San Benedetto del Tronto, 23 maggio – Pietro Sarchiè, 61 anni, nato a Porto San Giorgio e residente a San Benedetto del Tronto, era sposato con Ave Palestini e padre di due figli, Yuri e Jennifer. Era un venditore ambulante di pesce. Quella vita la faceva da 40 anni – era prossimo alla pensione al momento dei fatti – e prima di lui l’avevano fatta suo padre, sua madre, i suoi nonni e gli zii.
Pietro Sarchiè era, fino al 18 giugno 2014, quando nella sua vita sono entrati Giuseppe e Salvatore Farina, rispettivamente padre e figlio. Ufficialmente, muratore il primo, venditore di pesce il secondo.

Quel 18 giugno 2014 Pietro Sarchiè è stato assassinato a Sellano di Pioraco, nel maceratese, in un agguato che secondo la procura di Macerata gli è stato teso dai Farina: otto colpi di pistola di cui sei andati a segno e uno, quello mortale, sparato alla testa da distanza ravvicinata dopo che l’arma era stata ricaricata. Movente, eliminare la concorrenza del Sarchiè nella vendita del pesce.
Il pivellino ventenne Salvatore Farina, che si mette a fare il venditore ambulante di pesce e che trova sulla sua strada un Pietro Sarchiè che lo fa da quarant’anni. Una concorrenza quasi impossibile da vincere, se non eliminando letteralmente e fisicamente l’esperto e stimato concorrente.
Ed è proprio questo che hanno messo in pratica i Farina padre e figlio quel maledetto 18 giugno 2014. E a questa conclusione hanno portato le indagini e le prove raccolte minuziosamente dalla procura maceratese: il finto incidente inscenato dai Farina per bloccare il furgone di Pietro; gli otto colpi di pistola sparati; il corpo di Pietro bruciato e sepolto in un cascinale abbandonato in frazione Valle dei Grilli a San Severino; il suo furgone frigo smontato in più di 150 pezzi sparsi ovunque… Con le celle telefoniche che avevano agganciato i cellulari degli assassini dimostrando che erano nello stesso luogo durante le fasi dell’omicidio.
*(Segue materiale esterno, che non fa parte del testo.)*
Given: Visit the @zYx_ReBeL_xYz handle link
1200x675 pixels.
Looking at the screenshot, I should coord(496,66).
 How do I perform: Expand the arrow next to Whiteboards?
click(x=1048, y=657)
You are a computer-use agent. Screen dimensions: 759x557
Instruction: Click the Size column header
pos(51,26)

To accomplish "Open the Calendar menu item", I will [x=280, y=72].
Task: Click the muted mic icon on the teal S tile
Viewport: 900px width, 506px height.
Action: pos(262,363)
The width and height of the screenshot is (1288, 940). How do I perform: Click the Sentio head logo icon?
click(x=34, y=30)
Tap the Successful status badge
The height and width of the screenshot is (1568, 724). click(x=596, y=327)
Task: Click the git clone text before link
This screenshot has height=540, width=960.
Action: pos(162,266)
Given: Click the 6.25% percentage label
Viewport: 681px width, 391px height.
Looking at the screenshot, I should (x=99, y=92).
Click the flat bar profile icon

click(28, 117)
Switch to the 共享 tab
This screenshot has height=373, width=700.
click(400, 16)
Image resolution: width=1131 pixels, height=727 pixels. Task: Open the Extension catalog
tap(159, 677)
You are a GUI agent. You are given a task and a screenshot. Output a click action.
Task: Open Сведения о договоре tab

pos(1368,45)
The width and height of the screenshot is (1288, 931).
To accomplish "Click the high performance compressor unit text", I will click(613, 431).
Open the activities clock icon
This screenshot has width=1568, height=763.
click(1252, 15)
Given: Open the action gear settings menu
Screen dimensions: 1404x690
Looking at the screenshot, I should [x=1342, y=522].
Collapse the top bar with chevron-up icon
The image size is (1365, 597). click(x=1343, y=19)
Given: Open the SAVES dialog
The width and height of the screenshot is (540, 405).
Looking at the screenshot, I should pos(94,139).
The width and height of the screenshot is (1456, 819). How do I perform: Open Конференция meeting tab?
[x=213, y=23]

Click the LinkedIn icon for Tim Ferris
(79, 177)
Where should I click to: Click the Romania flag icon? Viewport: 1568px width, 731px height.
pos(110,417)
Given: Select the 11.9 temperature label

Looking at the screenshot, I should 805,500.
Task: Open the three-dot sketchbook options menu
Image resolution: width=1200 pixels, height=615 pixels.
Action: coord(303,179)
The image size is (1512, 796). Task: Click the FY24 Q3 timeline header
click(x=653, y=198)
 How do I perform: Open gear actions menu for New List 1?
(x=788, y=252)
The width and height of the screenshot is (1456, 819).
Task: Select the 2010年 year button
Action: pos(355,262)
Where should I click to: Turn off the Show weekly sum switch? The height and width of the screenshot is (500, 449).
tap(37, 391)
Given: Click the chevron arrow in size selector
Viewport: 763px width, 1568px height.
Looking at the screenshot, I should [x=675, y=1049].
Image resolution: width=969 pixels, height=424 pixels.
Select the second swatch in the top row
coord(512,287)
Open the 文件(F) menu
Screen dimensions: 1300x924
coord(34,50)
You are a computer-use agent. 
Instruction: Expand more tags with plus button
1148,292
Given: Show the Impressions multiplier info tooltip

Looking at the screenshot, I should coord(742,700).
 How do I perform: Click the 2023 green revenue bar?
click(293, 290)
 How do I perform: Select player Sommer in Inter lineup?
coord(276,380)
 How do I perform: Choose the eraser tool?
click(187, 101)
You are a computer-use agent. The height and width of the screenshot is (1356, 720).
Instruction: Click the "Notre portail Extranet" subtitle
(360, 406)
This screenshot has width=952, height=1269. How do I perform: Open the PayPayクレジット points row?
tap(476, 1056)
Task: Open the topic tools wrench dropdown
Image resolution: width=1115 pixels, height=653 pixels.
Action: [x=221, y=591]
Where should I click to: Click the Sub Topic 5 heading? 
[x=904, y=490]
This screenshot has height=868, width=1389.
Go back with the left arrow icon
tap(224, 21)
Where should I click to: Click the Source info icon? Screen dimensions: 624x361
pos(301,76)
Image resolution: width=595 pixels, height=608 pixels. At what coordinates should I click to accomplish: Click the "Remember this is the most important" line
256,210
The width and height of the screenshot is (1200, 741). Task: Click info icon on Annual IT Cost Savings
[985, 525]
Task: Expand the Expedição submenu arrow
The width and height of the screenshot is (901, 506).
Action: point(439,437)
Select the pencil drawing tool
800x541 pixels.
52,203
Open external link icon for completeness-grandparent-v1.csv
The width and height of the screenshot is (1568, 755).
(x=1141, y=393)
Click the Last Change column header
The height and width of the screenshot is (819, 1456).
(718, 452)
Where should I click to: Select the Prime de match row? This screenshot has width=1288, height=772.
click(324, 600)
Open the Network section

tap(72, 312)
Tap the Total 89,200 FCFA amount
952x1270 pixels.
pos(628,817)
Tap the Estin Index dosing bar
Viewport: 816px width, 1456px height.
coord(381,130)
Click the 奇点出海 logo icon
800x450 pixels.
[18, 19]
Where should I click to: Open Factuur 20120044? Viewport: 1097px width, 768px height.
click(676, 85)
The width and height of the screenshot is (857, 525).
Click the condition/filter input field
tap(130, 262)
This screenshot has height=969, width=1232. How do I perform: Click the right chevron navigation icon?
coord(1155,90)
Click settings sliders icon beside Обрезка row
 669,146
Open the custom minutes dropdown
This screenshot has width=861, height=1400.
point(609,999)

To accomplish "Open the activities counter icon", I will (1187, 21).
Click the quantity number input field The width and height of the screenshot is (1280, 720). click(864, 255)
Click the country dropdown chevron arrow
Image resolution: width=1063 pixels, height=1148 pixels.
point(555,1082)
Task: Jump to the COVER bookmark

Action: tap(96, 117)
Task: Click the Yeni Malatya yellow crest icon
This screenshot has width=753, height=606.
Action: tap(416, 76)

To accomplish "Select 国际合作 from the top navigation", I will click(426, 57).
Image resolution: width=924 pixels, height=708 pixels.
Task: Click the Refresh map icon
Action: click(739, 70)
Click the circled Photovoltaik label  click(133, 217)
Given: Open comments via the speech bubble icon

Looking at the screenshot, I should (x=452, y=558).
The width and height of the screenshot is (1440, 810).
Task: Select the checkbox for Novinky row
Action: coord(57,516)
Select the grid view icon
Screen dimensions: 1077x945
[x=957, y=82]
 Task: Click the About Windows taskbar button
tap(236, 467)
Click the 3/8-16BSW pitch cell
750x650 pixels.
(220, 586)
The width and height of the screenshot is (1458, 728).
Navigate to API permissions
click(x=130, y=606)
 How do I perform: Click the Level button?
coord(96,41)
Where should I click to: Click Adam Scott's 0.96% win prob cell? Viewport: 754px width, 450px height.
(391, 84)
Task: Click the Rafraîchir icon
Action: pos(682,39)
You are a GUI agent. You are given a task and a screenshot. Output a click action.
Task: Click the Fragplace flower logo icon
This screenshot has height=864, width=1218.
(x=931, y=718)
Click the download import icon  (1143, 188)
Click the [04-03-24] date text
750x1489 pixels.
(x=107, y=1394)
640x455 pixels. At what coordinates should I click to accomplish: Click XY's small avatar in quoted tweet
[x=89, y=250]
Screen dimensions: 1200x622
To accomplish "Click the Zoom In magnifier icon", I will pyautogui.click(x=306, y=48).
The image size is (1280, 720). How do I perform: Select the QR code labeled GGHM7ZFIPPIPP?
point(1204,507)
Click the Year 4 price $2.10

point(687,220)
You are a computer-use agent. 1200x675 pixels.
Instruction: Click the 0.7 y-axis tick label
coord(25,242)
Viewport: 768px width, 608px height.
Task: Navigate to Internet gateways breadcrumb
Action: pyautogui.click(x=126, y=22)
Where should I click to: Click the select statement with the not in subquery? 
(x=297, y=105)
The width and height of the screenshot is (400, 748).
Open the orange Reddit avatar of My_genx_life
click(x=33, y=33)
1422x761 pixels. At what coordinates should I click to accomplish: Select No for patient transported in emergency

Il 13 gennaio 2016 arriva la sentenza di 1° grado: ergastolo con isolamento diurno per i Farina per concorso in omicidio, poi ridotto al semplice ergastolo per via del rito abbreviato.
Il 29 marzo 2017 processo d’appello in Ancona: la Corte conferma l’ergastolo in primo grado per Giuseppe Farina ma lo riduce a 20 anni di carcere per Salvatore. A pesare sulla decisione della Corte, la giovane età del reo e il fatto che fosse incensurato al tempo del delitto.
Il prossimo 29 maggio, in Cassazione a Roma, ci sarà il terzo grado di giudizio. Il procuratore generale delle Marche Sottani e il pm di Ancona Napolillo hanno fatto ricorso per i 20 anni di pena dati a Salvatore, perché ritengono che in questo caso non doveva essere data l’attenuante della giovane età.
Va ricordato, che il giudice di primo grado diede l’ergastolo a Salvatore Farina, non accettando proprio l’attenuante della giovane età.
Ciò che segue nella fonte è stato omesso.